This can be a measure in relative sense i.e. 98% stable; where in it indicates that your system needs 2% fixes on some functionality against some function points.

By the way, if you are wondering what that functionality and function point means.

Functionality could be something like a feedback form.

The feedback form can have some fields and they might have some validations.

The data entered in to the feedback form might be getting stored and listed in another functionality called reports.

The data entered from the forms could be measured in relative sense as to what will become of the data and hence they might be editable, can be deleted or searches performed, further escalations such as assignment happen with someone.

So the function points here are:

  • Create
  • Retrieve
  • Update
  • Delete
  • Assign
  • Sort
  • Export
  • Import
  • Approve
  • Reject

If you are able to do one of more of them and not do one or more of them based on the permissions you have and with all permissions, then, the test should indicate that testing as a failed.

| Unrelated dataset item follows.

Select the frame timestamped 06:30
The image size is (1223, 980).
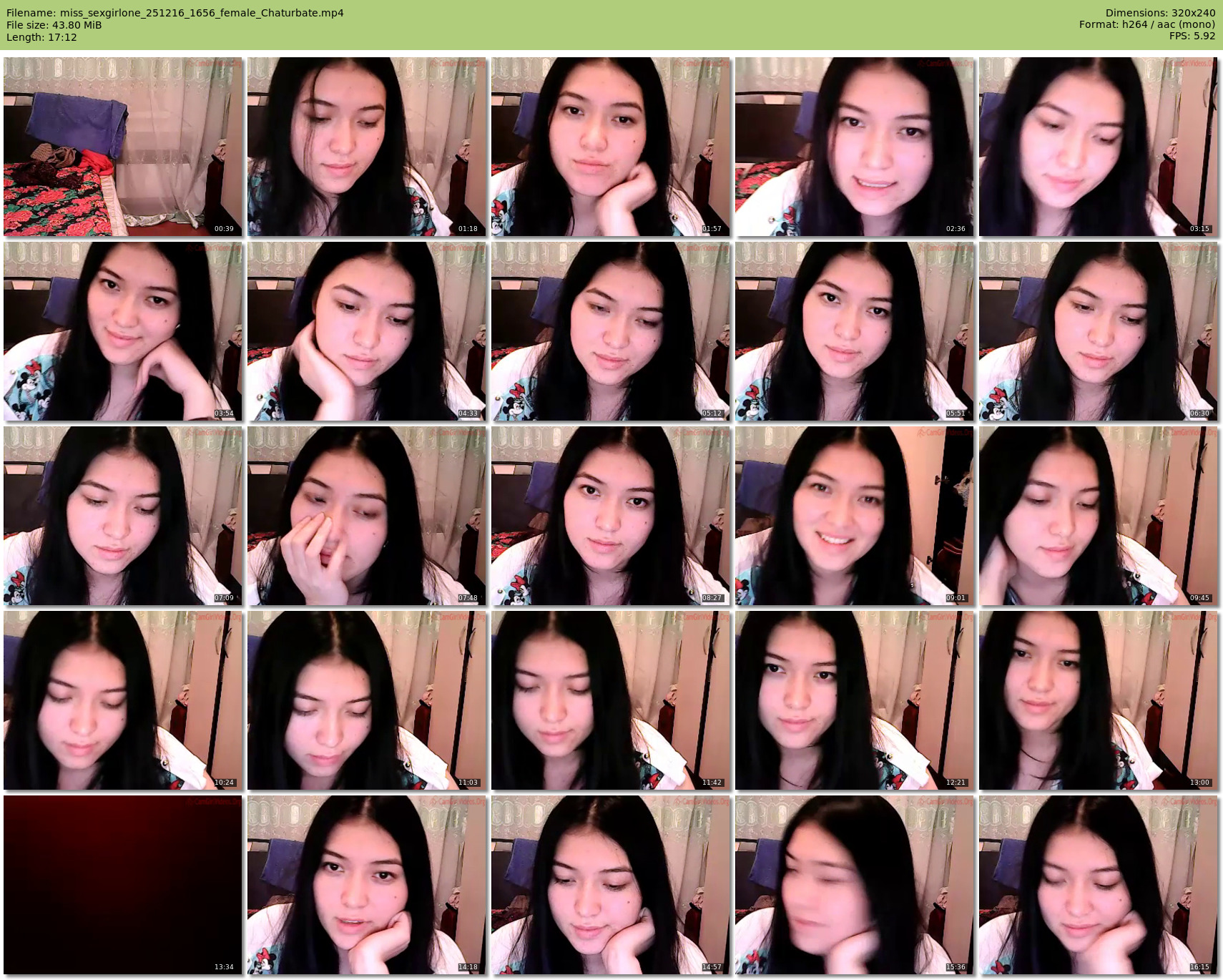(1098, 331)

Where as if you are able to do all of them at unit levels and as integrated testing, the testing indicates as success.

This is comprehensive testing and something that be taken in as an assurance of quality.

If your testing falls short of this and is generating reports that are not factoring such elements and only flags for exceptions, then the testing process and hence the assurance based on that is inadequate.

If automation is included, it could be great, however, the software testing process should be accommodative of planning, measure the outcome from usage point of view and just rate things as success or failure.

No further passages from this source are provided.